Cresce la diffusione di “fake news” (notizie false, o “bufale”), e l’Europa in particolare è oggetto di ripetute campagne mirate a screditarne istituzioni e provvedimenti. “Fake.Eu” è un festival del Comune di Formigine – sostenuto dalla Regione Emilia Romagna – nato con l’obiettivo di fornire ai cittadini strumenti adeguati per la comprensione di ciò che sta accadendo in Europa e ad incentivare un nuovo modo di comunicarla.

Il programma è diviso di due parti: nella prima i cittadini saranno chiamati ad essere parte attiva e mettersi in gioco analizzando le notizie di attualità, nella seconda saranno invitati a dialogare con autori ed esperti di “fake news” e sicurezza sul web. Ad aprire il programma della rassegna saranno quindi due laboratori a cura del copywriter Diego Fontana, in programma per martedì 19 e mercoledì 20 novembre alle ore 17.00 presso Hub in Villa (Via Sant’Antonio 4), “Capire e smontare le fake news” e “Costruiamo insieme una o più fake news”. Seguiranno alle 19.00 workshops sui temi del fair trade (su consumo e acquisto sostenibile) e delle conseguenze ancora attuali del disastro nucleare di Chernobyl insieme a membri volontari di associazioni locali, l’Associazione Cose dell’Altro Mondo e l’Associazione Chernobyl. La seconda parte del programma inizierà con l’incontro di giovedì 21 novembre alle 21.00 presso il Castello di Formigine con il giornalista di Repubblica Concetto Vecchio, che presenterà il suo libro “Cacciateli!
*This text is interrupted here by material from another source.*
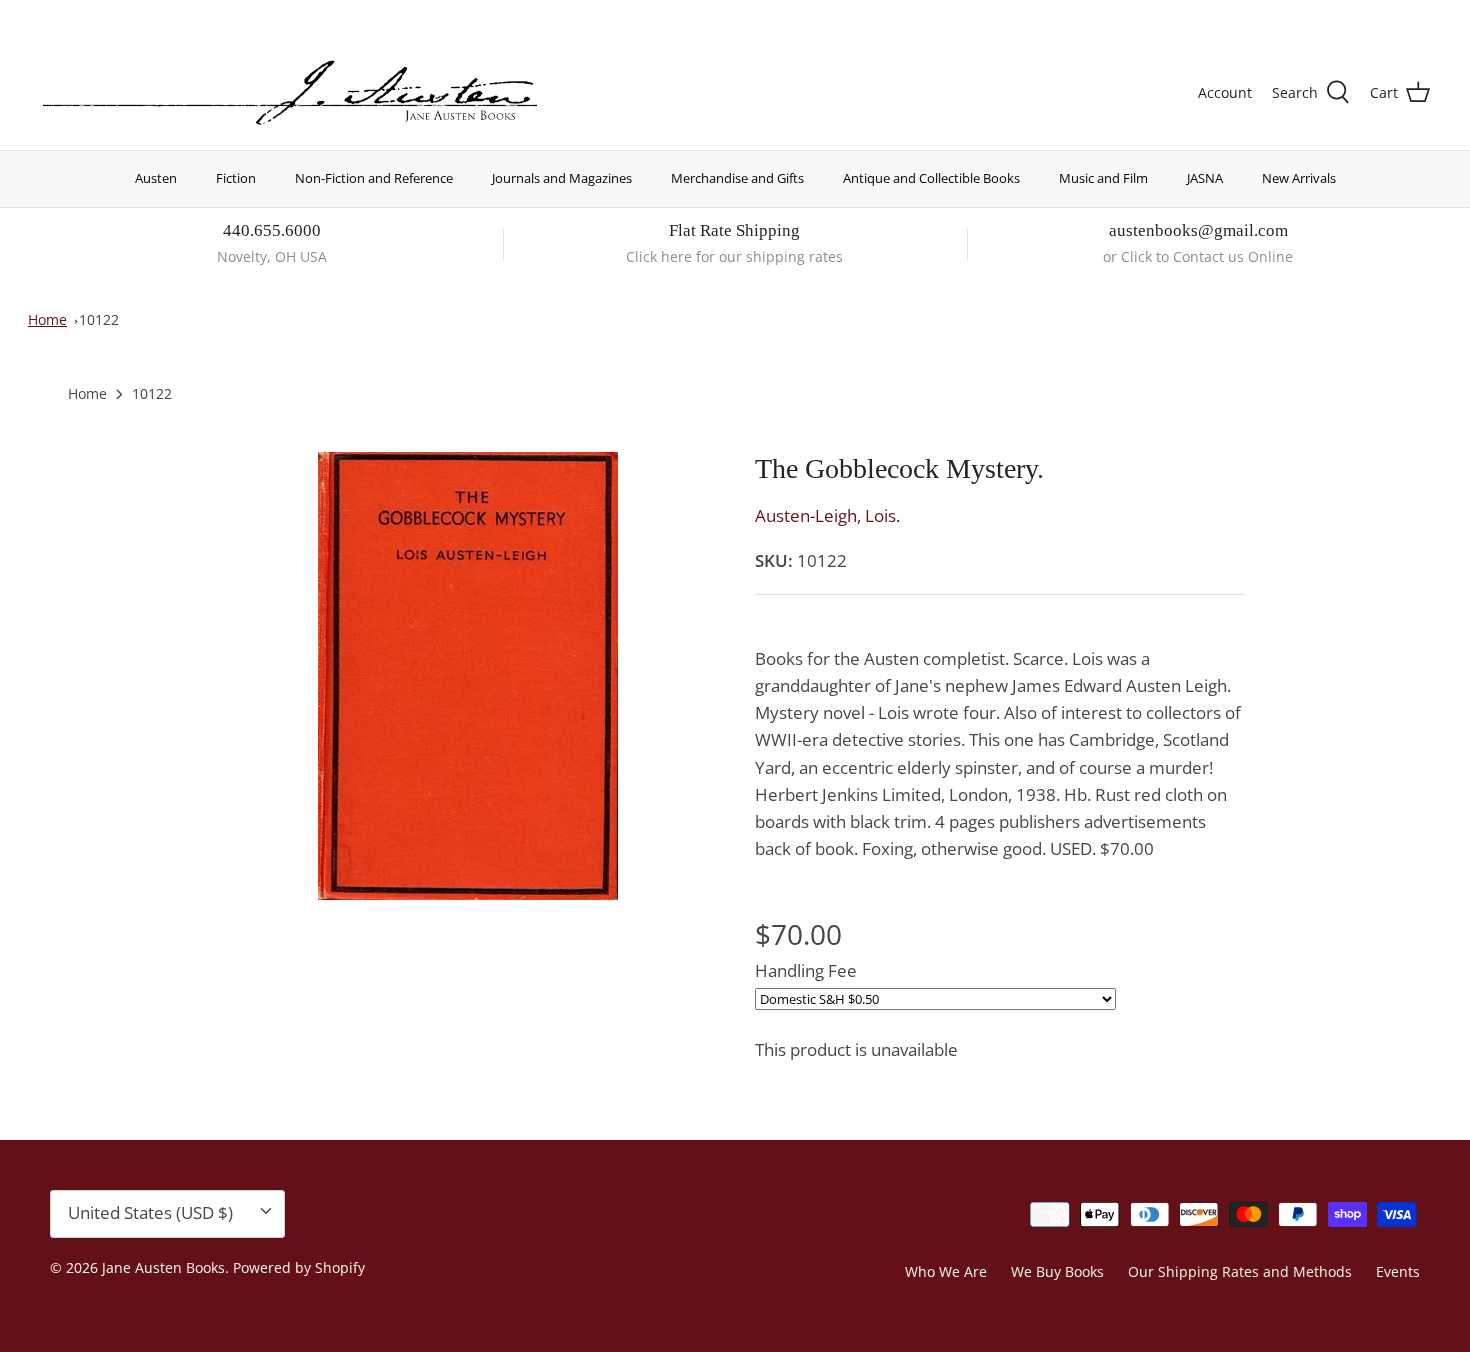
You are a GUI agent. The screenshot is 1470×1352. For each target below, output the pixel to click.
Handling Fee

Quando i migranti eravamo noi”.

“Fake.Eu” concluderà il suo percorso sabato 23 novembre presso l’Auditorium Spira mirabilis: l’incontro alle 17.00 con il docente UNIMORE Michele Colajanni sulle problematiche legate a privacy e abuso di dati sarà seguito alle 18.00 dalla presentazione del libro “Il grande inganno di Internet. False notizie e veri complotti” insieme all’autore, David Puente. Chiuderà la rassegna alle 21.00 “Lercio live”, spettacolo ideato dalla redazione di Lercio.it, il sito satirico italiano più famoso. “Il programma di questo festival – ricorda Giulia Martina Bosi, assessore per Formigine Città sostenibile 2030 – è stato concepito come un percorso a più tappe per coinvolgere tutta la cittadinanza, dai ragazzi delle superiori in su. Si è partiti dallo studio delle “fake news” in Europa e sull’Europa e si è arrivati alla riflessione umoristica su quanto notizie palesemte false ormai possano ormai essere percepite come veritiere. E’ proprio a partire da questi piccoli incontri di comunità che si costituisce una cittadinanza sempre più consapevole e responsabile”.